I've seen my friends stay quite similar. They've matured, but they've stayed in the same patterns. As for myself, I have to suppose that I've stayed in similar patterns as well. It's hard to break out of what you know.

So to what extent do we change? Do we find our relative puzzle piece and try to fit it more and more, even if it doesn't completely match our essence underneath it all?

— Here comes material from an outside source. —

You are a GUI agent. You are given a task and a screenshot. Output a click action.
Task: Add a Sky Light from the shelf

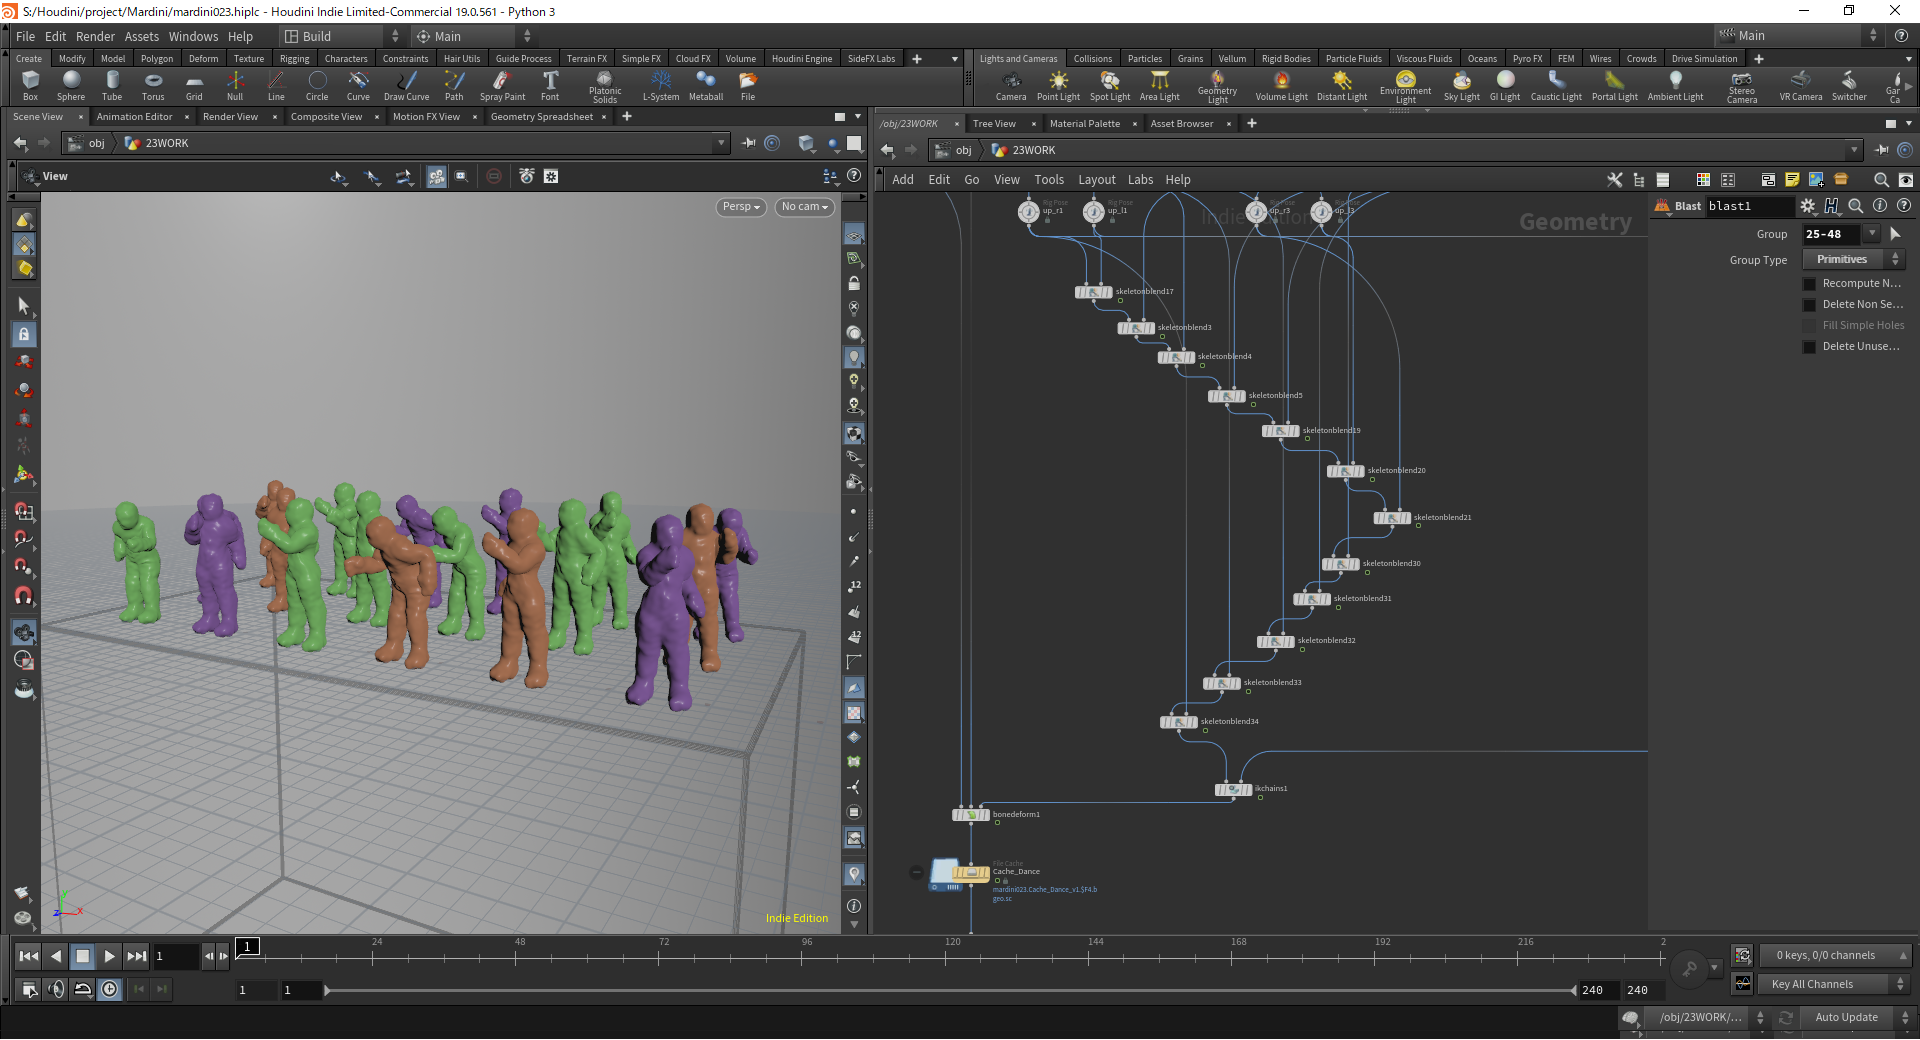pos(1462,86)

How do you view yourself and your relative changes since your own youth, and how do you see your closest friends currently with respect to how they were when they were younger?
 
I think we refine who we are somewhat as we mature and gain perspective on things, but we keep the same tendencies. How those are effected by our life experiences (or lack thereof) is what seperates who we were at a given point from who we are.
I can't say much about how exactly past that, come back to me in a decade or so :P
 
Of course you were at the bar, you're clearly an alcoholic.
 
On a side note... If there's something concerning alcoholism I'm addicted to, it's this:

[ame="http://www.youtube.com/watch?v=GTzNCK83tTg"]YouTube - Röyksopp - The Alcoholic[/ame]
 
I like to think that I didn't change at the core of myself from early on, but that I just developed layers. The onion theory if you will. I've thought about this for years, how could I think that I both didn't change as a person, yet grew tremendously too? I know I have different viewpoints and and am more assertive than in my 20's. Yet my core values and how I saw the world were essentially the same. I finally decided upon the onion theory where my core being was pretty much (not 100%) the same, and my personality had added layers of ideas, beliefs, and emotions to augment what was the true "me". I hope that makes sense.
 
Probably through k-12 I stayed relatively the same. But since high school, I've changed a lot. I'm probably a rare exception because I definitely agree with the bouncers comment. But if you've been through a lot, like joining the military, or going through some hard core stuff, trust me you change.
 
I think human beings have a lot of potential to change. But it's difficult, if not impossible, to venture out in the unknown.

I think I've changed, and have the tendency to continuously evolve. A lot of my older friends comment on this, yet somehow I take pride in that. I like change, I like to keep moving from one belief/attitude to another. Otherwise how else can you know if something else is better for you, than where you currently stand?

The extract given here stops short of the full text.